Fashion philosophy: “Trying to be ‘of the moment’ isn’t chic. Anyone can buy clothes. Beautifully maintaining a signature style is the ultimate achievement.”

Go-to outfit: “My Second Look dress for endless reasons: it showcases jewelry so well, can be dressed up or down according to the accessories, and reveals the silhouette without being too revealing. Oh and it travels beautifully too.”

Favorite high drama accessory: “Can I choose two? Black leather opera-length gloves and my Von Follies Madame X bra.”

Soundtrack for getting dressed up: “I love a soundtrack for bathing, doing my makeup and certainly dressing for the evening. Among my standout favorites are Aquellos Ojos Verdes by Nat King Cole because it’s so glamorous, Teach Me Tonight by Jo Stafford because it’s so sexy, and 36-22-36 by Bobby Blue Bland for being so inspiring.”

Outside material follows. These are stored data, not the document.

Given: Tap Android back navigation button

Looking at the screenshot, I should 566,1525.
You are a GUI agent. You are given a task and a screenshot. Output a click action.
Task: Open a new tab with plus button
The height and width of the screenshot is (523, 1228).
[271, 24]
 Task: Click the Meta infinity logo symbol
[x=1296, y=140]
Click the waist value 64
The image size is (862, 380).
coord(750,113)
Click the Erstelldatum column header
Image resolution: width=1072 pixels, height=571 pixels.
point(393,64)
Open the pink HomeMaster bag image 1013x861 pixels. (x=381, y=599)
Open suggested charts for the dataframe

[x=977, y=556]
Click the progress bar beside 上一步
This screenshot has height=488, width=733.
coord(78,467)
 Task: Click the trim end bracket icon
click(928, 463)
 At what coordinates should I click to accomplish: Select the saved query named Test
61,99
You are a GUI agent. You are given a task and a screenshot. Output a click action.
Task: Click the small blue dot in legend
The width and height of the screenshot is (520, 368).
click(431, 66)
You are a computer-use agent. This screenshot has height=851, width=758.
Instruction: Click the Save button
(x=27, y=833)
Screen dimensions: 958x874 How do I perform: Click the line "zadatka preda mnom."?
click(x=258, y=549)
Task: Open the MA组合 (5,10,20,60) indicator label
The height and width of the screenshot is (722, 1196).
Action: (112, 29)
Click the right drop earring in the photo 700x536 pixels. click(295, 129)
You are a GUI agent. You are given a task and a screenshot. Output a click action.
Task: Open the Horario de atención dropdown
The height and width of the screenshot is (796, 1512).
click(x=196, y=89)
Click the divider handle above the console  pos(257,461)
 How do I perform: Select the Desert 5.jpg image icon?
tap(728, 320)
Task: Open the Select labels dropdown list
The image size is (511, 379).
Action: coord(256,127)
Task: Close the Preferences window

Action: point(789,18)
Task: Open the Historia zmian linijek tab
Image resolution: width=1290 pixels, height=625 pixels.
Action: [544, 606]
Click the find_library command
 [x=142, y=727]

Growing up, I wore the hell out of: “My special occasion dresses. I hated my casual school clothes and wanted to wear my dressy clothes. I couldn’t understand why I had to save them for special events. It was a constant argument with my parents.”

Sunglasses du jour: “I have an entire wardrobe of sunglasses. But I’m particularly fond right now of my round black and white tortoise with ombré lenses and a gold wire temple by Miu Miu.”

Current edible obsession: “Organic avocado on toasted millet bread with smoked sea salt.”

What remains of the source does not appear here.